Несмотря на то, что маленький пушистый комочек на моей шее грел, меня все равно пробирала дрожь.

– А ты когда-нибудь… – несмело начала я, вспомнив наш поцелуй в электричке. От одной мысли перехватывало дыхание.

– Воспринимал ли тебя как девушку? – спросил Богдан, наконец опустив раскрытую мокрую ладонь и повернувшись ко мне. Наши взгляды встретились. – Честно? Раньше – нет. Никогда. Ты всю жизнь была мне как младшая сестра.

– А теперь?

У меня сердце замерло в ожидании ответа.

– А теперь… Теперь что-то странное творится, Майя. В эту поездку я думаю о тебе все время, каждую секунду. Когда мы ехали, мне нужно было смотреть на дорогу, а я смотрел на тебя.

Мне даже дышать трудно стало. Неужели это то самое долгожданное признание?

– Не знаю, что со мной, но ты – как магнит. Я первое время только и делал, что одергивал себя: это же Майя, Витькина сестра. Я даже был рад, что мы встретили Алису и этого твоего… Рината. Потому что мы не должны…

– Но почему не должны? – рассердилась я, перебив Богдана. – Витька не будет против! Он всю жизнь знает, как я к тебе отношусь. Какой же ты сложный человек, Волков! Вечно меня из себя выводишь! Я вообще думала, что ты мое счастье, а ты настоящая му́ка! – сердито добавила я.

Котенок, почувствовав, что я злюсь, притих. Богдан молчал. Потом кивнул на окна.

– Зачем ты к нему вернулась?

– Сказать: дядя, вы настоящий дурак.

Тогда Волков улыбнулся.

– А ведь до нашей поездки я совсем от тебя отвык. Даже забыл, какая ты непосредственная. Говоришь то, что приходит в голову.

– Как маленький ребенок, – язвительно подсказала я.

– Ага.

Я подняла голову и нарочито уставилась на мрачную синюю тучу, которая выглядывала из-за крыши дома напротив.

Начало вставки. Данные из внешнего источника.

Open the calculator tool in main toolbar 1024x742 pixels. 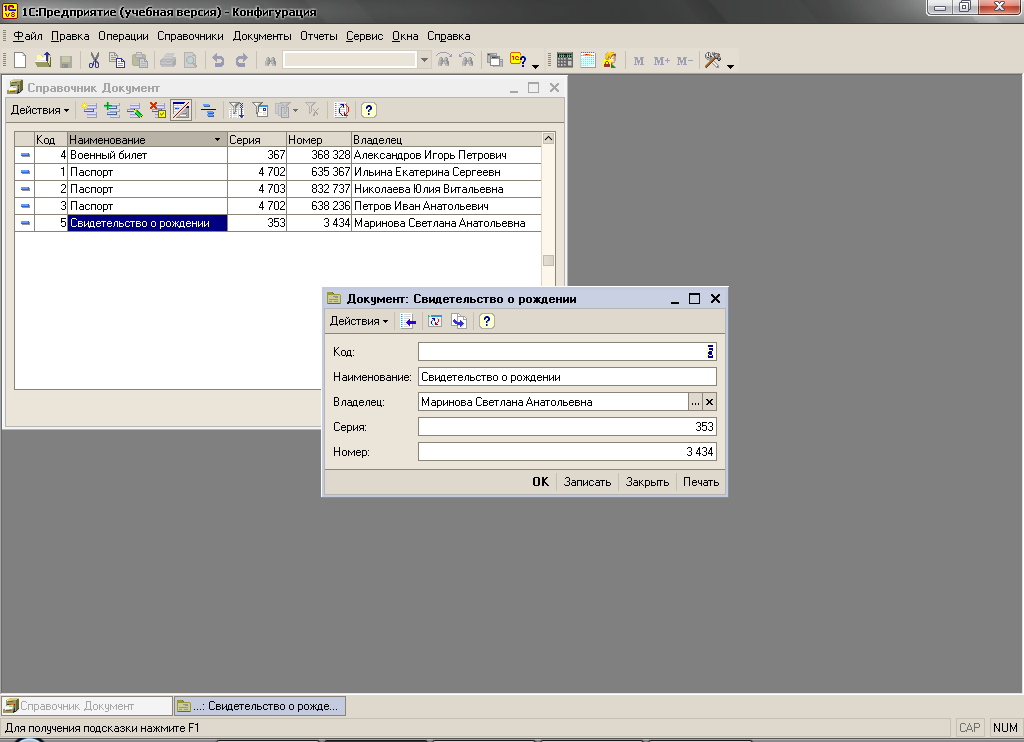[565, 60]

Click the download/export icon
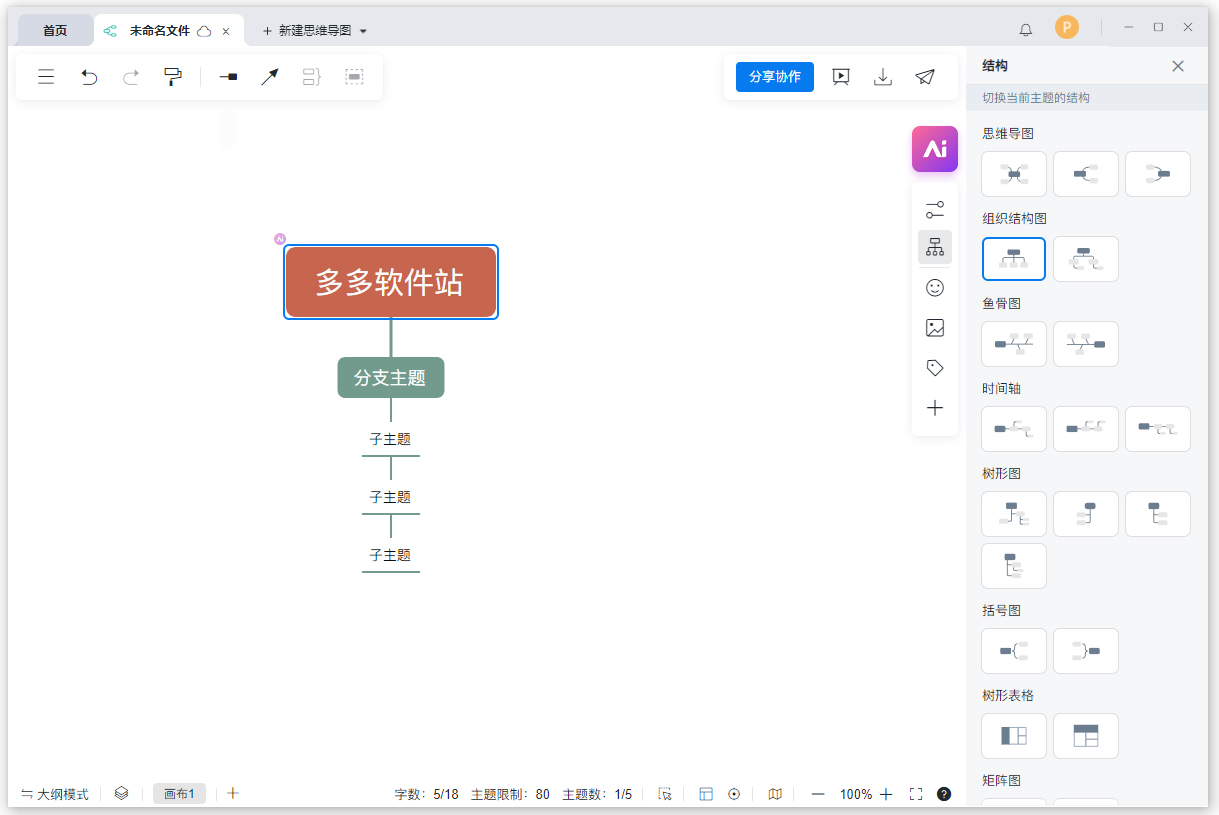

– Богдан, я хочу домой, – устало сказала я. – Соскучилась по своей семье. Неделю назад мне казалось, что все плохо. Домашние слишком шумные, брат меня не понимает, мама слишком опекает, близнецы доводят… Мне захотелось хапнуть глотка свободы. Хапнула так, что до старости хватит. – Я усмехнулась и повторила: – Хочу домой. Хочу привычной для себя домашней ласки. Пусть я изнеженная, избалованная, но я привыкла жить так… В любви. А от тебя я этой любви не чувствую. Ты продолжаешь относиться ко мне как к ребенку. Я не знаю, как жить дальше. Я запуталась. С одной стороны, не хочу прекращать с тобой общение. Эти четыре года, что мы практически не виделись, дались мне тяжело. А с другой стороны, продолжать существовать так, как я существую сейчас, мне тоже не хочется. Я в подвешенном состоянии. И с тобой не могу, и без тебя – тоже…

Богдан подошел ко мне и крепко обнял, я уткнулась в его плечо. Так мы простояли несколько минут, пока из подъезда не вышла полная женщина с пекинесом на поводке. Она внимательно оглядела нас и, поторапливая собаку, спустилась с крыльца. Я ведь даже уже забыла, в каком непрезентабельном виде мы добрались наконец до точки назначения…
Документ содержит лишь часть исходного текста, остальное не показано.